■ VORLIEGENDER TEXT ■
Inflammatorische Stimuli können Toleranz löschen

Die Toleranz gegenüber Nahrungsmittel-Antigenen wurde lange auf eine «Untätigkeit» (Anergie) des Immunsystems zurückgeführt. Inzwischen weiss man, dass es sich dabei um einen aktiven Prozess der Verträglichkeitsbildung handelt. Er wird durch die orale Exposition gegenüber Nahrungsmittel-Antigenen induziert und durch die Aufnahme von Immunkomplexen über die Muttermilch gefördert. Die Toleranz gegenüber Nahrungsmitteln entwickelt sich also bereits in der frühen Kindheit. Sie kann aber jederzeit z.B. durch inflammatorische Stimuli wieder gelöscht werden.

Das erklärt auch, warum Patienten mit atopischer Prädisposition zur Entwicklung von Nahrungsmittelallergien neigen. Infolge einer Störung des intestinalen Immunsystems entwickeln sie entweder gar keine Toleranz oder diese wird später durchbrochen, beispielsweise durch eine kutane Sensibilisierung.

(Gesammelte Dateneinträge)
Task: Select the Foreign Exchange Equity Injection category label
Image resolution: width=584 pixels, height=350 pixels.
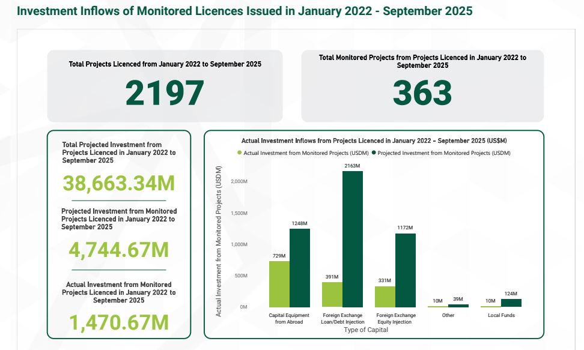Action: tap(397, 318)
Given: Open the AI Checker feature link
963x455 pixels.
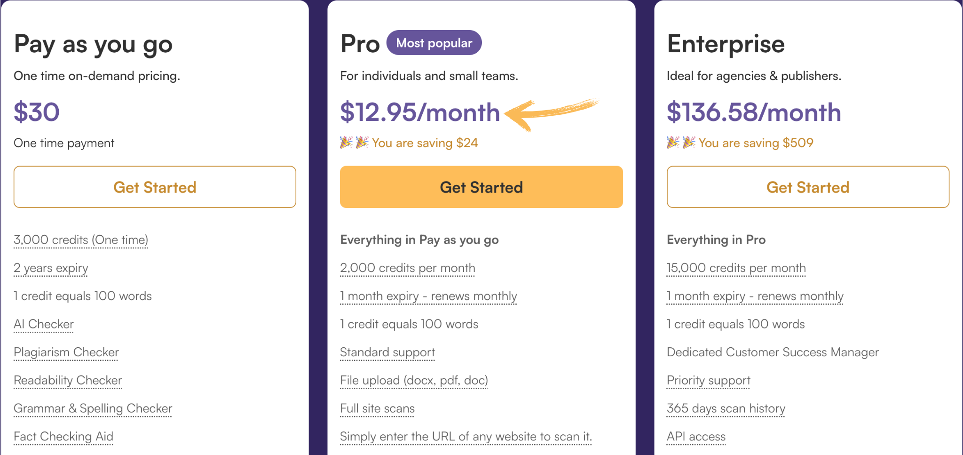Looking at the screenshot, I should tap(44, 324).
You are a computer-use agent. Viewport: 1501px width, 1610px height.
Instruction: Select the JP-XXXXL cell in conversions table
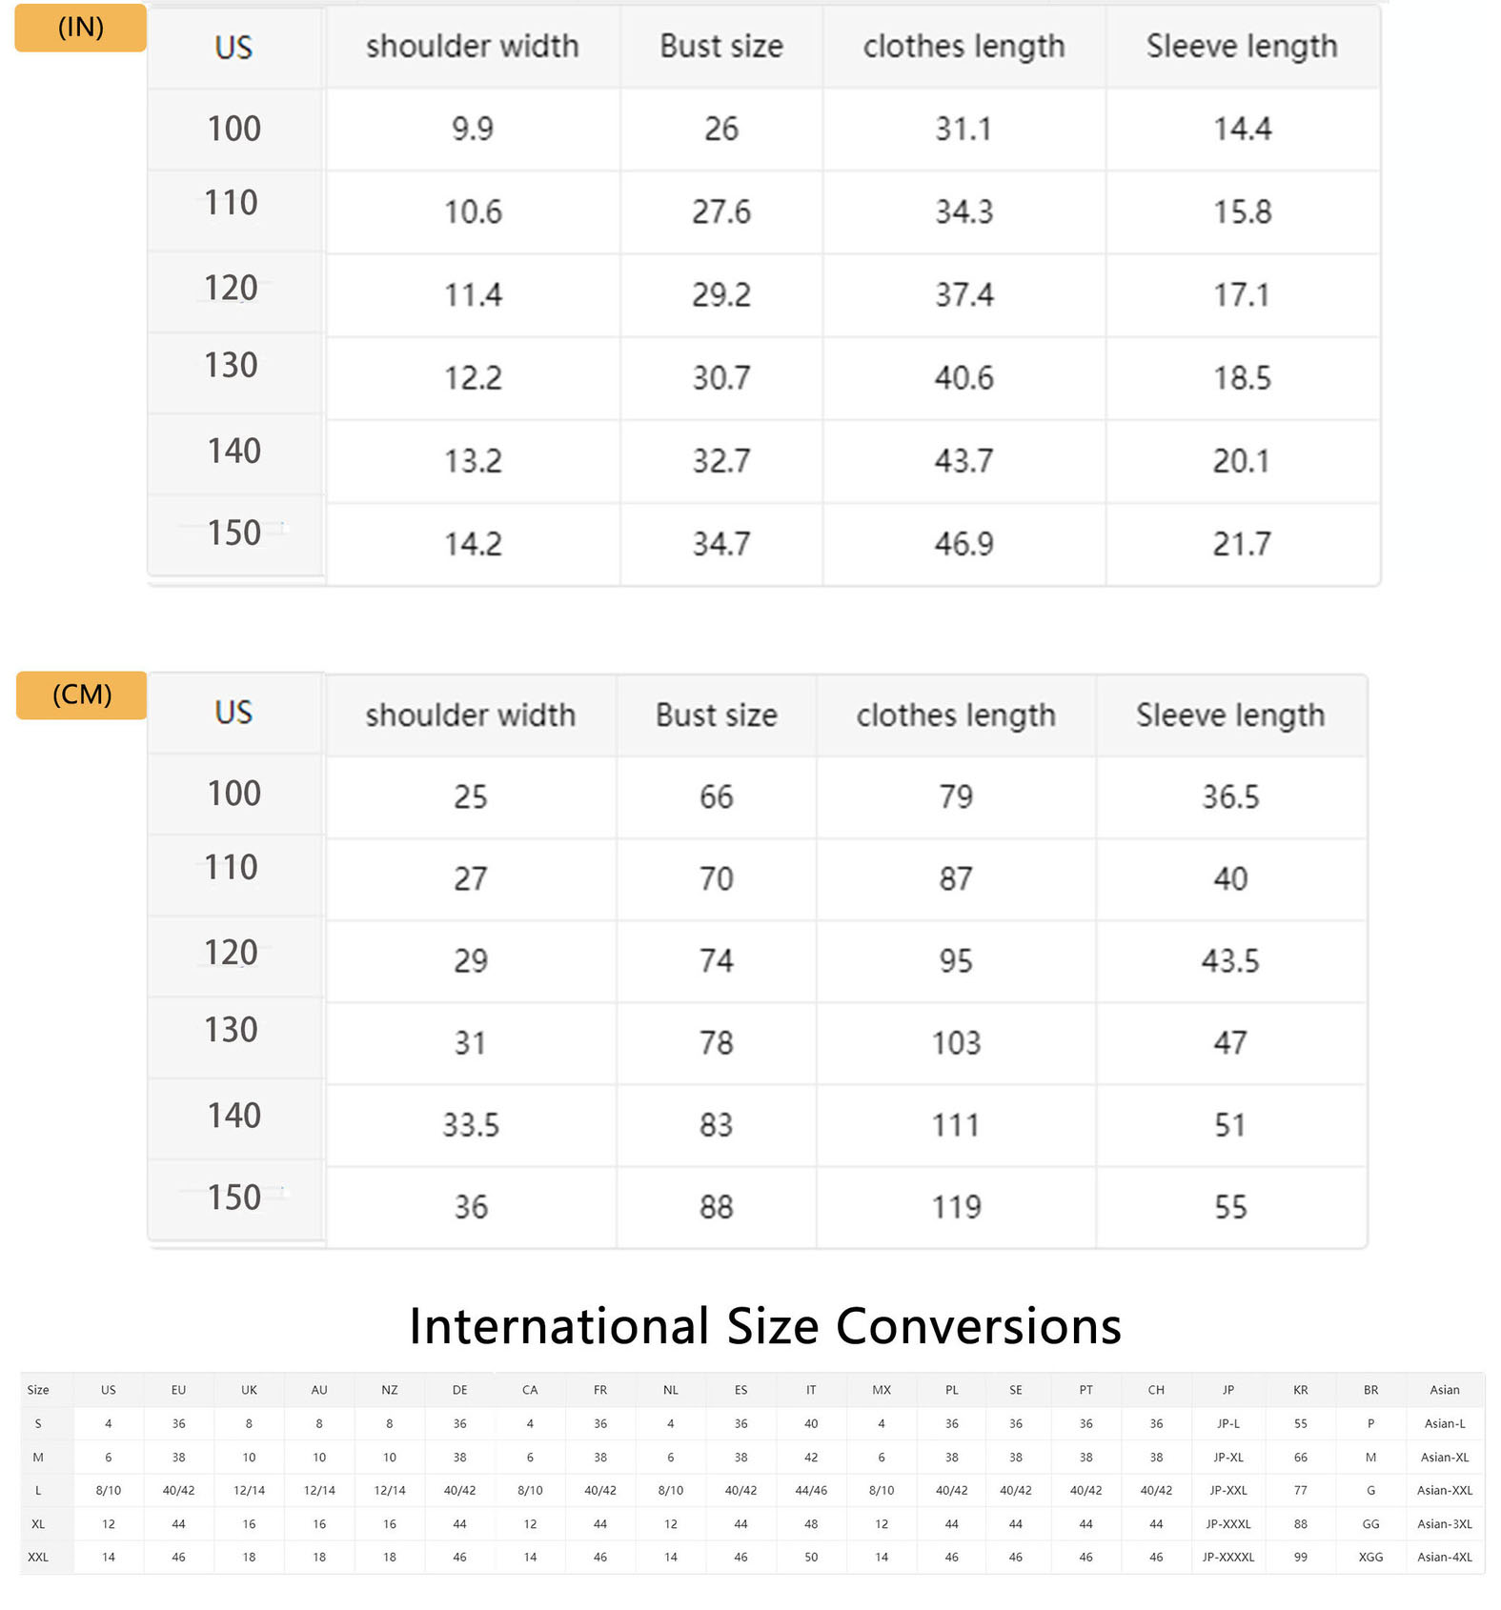click(x=1228, y=1557)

■ AUFGABENSTELLUNG ■
Kannst du aus dem Text zur Nahrungsmitteltoleranz den Abschnitt zwischen „Inflammatorische Stimuli können“ und „wieder gelöscht werden.“, beide Stellen eingeschlossen, wortgetreu ausgeben?

■ LÖSUNG ■
Inflammatorische Stimuli können Toleranz löschen

Die Toleranz gegenüber Nahrungsmittel-Antigenen wurde lange auf eine «Untätigkeit» (Anergie) des Immunsystems zurückgeführt. Inzwischen weiss man, dass es sich dabei um einen aktiven Prozess der Verträglichkeitsbildung handelt. Er wird durch die orale Exposition gegenüber Nahrungsmittel-Antigenen induziert und durch die Aufnahme von Immunkomplexen über die Muttermilch gefördert. Die Toleranz gegenüber Nahrungsmitteln entwickelt sich also bereits in der frühen Kindheit. Sie kann aber jederzeit z.B. durch inflammatorische Stimuli wieder gelöscht werden.